**PROMPT**
Search the entries for lines that contain the word "will", and report each one found.

**TASK MATERIAL**
+ + + + +

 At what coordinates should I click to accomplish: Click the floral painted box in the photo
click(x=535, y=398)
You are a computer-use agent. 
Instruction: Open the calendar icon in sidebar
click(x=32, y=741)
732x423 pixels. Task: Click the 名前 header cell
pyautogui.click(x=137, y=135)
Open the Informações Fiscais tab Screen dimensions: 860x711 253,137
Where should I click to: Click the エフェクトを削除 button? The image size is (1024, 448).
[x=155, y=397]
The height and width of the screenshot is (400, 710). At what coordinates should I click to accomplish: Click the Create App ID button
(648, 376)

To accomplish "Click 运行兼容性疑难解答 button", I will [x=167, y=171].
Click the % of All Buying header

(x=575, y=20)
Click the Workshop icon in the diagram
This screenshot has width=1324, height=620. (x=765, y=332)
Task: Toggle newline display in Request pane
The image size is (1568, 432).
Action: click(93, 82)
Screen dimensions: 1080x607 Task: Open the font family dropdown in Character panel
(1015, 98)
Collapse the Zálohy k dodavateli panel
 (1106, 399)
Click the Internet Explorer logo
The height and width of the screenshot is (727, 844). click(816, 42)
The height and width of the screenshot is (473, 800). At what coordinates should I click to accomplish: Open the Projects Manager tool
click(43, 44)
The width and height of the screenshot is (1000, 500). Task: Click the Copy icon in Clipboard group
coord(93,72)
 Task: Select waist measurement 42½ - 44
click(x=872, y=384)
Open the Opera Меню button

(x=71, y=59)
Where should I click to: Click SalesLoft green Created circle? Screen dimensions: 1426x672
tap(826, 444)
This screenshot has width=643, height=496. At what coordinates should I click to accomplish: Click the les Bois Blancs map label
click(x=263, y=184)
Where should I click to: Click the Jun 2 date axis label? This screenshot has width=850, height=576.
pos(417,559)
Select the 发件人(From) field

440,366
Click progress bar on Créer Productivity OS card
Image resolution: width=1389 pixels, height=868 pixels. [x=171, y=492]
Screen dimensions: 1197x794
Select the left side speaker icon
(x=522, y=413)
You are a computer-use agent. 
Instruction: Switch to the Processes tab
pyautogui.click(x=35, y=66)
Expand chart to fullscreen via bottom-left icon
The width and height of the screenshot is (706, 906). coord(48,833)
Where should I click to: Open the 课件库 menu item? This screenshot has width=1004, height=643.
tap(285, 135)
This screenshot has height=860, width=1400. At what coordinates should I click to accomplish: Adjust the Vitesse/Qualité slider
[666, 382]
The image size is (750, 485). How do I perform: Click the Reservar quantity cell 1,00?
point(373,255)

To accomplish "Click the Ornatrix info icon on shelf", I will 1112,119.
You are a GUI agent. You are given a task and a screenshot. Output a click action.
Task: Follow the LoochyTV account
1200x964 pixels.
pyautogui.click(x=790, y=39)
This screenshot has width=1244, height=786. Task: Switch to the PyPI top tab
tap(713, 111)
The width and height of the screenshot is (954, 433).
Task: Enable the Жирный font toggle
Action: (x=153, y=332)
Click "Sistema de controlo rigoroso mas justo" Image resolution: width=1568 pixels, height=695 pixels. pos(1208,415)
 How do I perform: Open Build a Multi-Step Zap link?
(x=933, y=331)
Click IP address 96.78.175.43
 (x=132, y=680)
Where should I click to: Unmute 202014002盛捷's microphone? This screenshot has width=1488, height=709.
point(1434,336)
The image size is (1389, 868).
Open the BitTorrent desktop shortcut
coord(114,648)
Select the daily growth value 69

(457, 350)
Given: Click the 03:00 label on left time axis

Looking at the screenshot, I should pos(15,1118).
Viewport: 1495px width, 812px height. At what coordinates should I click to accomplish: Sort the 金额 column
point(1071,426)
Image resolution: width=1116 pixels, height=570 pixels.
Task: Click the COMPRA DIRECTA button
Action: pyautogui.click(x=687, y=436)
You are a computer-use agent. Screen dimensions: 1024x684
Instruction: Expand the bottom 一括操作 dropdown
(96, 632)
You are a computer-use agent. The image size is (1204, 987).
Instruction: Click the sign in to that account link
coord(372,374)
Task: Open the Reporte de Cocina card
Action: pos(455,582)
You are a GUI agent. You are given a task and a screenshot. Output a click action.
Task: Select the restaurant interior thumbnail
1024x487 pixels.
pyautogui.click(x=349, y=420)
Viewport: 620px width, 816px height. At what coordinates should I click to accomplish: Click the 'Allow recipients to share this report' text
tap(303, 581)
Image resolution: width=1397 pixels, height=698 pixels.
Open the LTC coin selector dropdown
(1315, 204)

+ + + + +

**COMPLETED EXERCISE**
To accomplish "Click 运行兼容性疑难解答 button", I will [x=167, y=171].
To accomplish "Click the Ornatrix info icon on shelf", I will 1112,119.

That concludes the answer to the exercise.